▶ Request
Update the records from the line with "Screen dimensions: 800x516" up to and including the line with "Select 云接口 in the left sidebar" by replacing "Expand" with "Collapse", leaving everything else unchanged.

▶ Data lines
-=-=-=-=-

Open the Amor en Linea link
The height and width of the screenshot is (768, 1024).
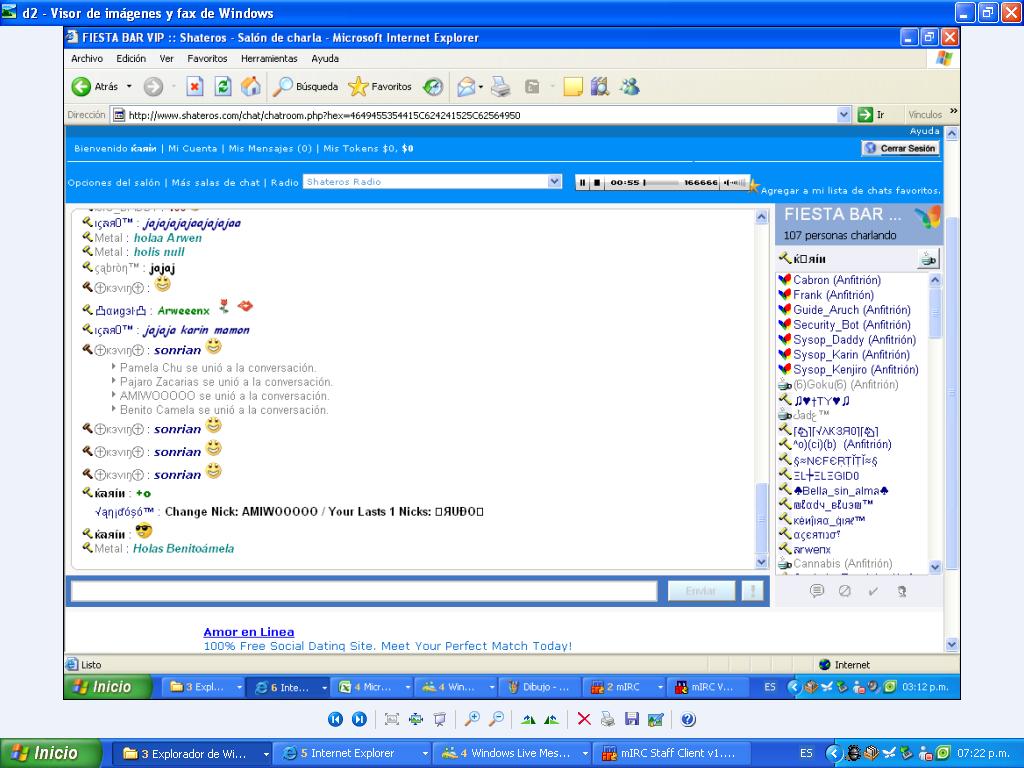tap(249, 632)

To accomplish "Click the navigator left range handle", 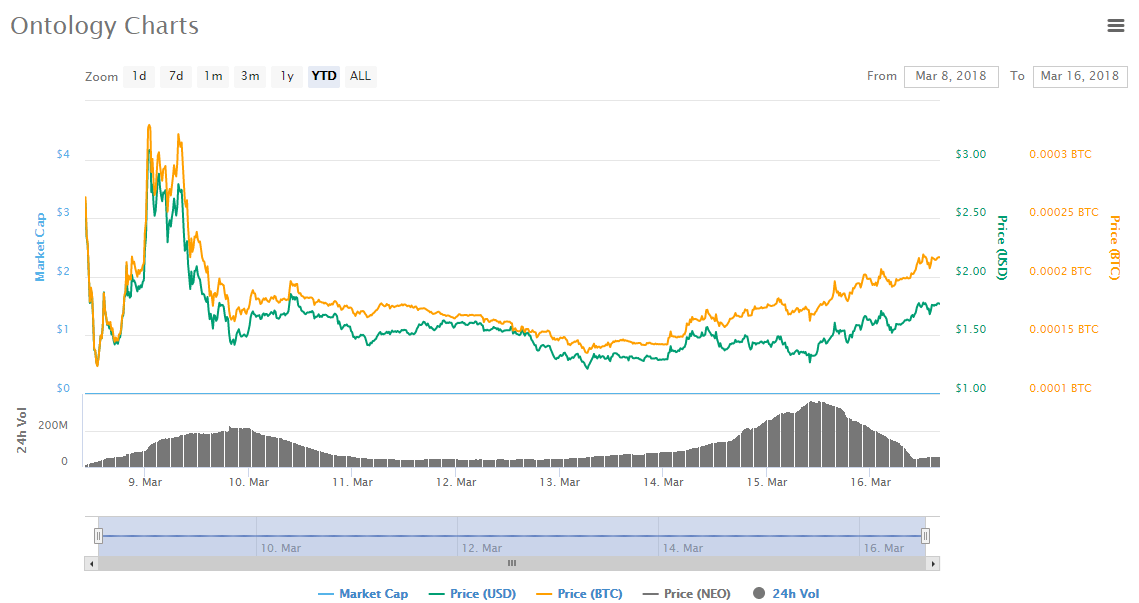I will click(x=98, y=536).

-=-=-=-=-

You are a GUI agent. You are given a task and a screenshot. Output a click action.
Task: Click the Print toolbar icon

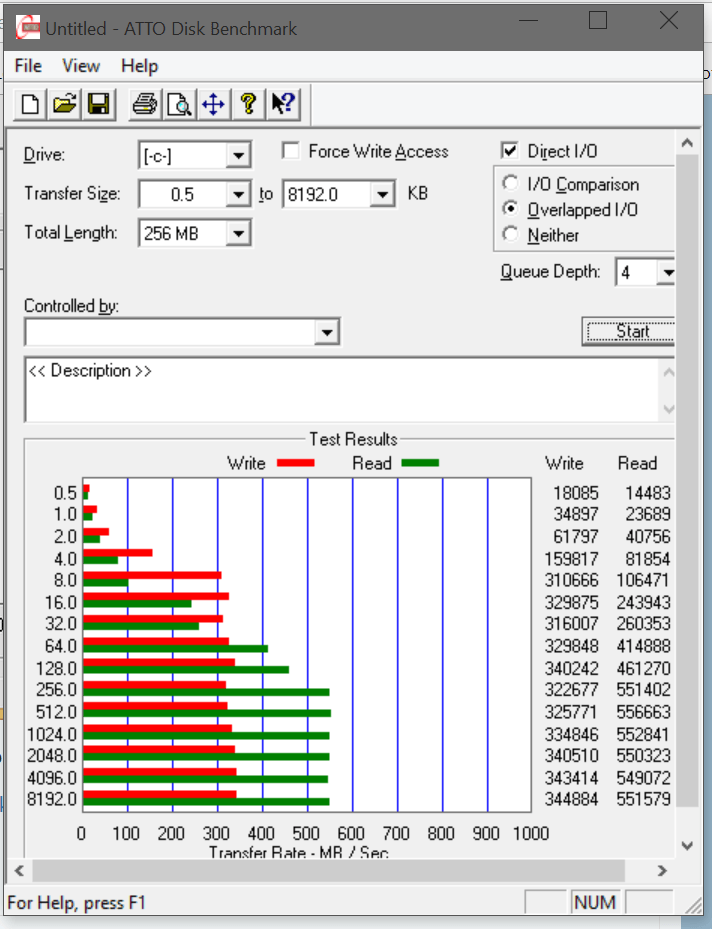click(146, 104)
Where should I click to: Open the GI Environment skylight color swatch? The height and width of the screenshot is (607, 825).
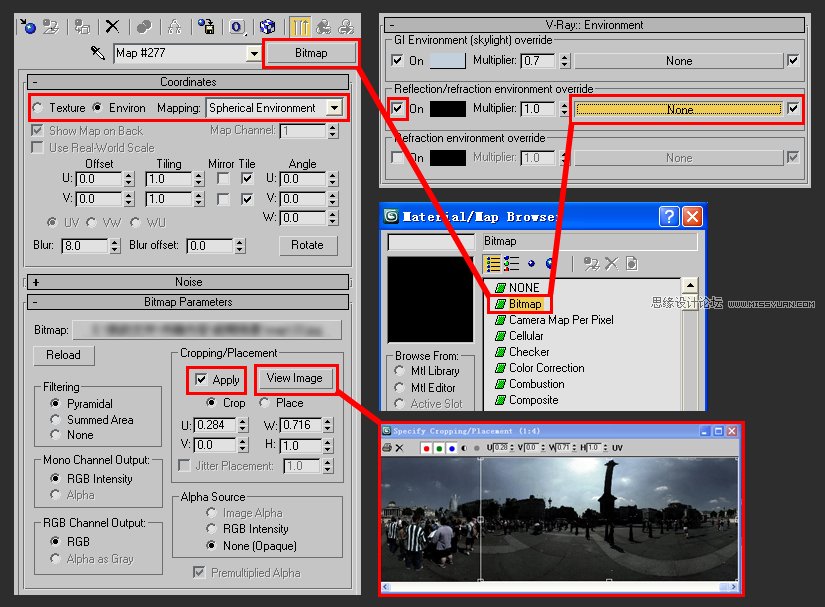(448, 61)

-=-=-=-=-

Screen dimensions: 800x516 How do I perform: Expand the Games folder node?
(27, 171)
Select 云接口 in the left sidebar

-=-=-=-=-

▶ Response to the task
Screen dimensions: 800x516 How do I perform: Collapse the Games folder node?
(27, 171)
Select 云接口 in the left sidebar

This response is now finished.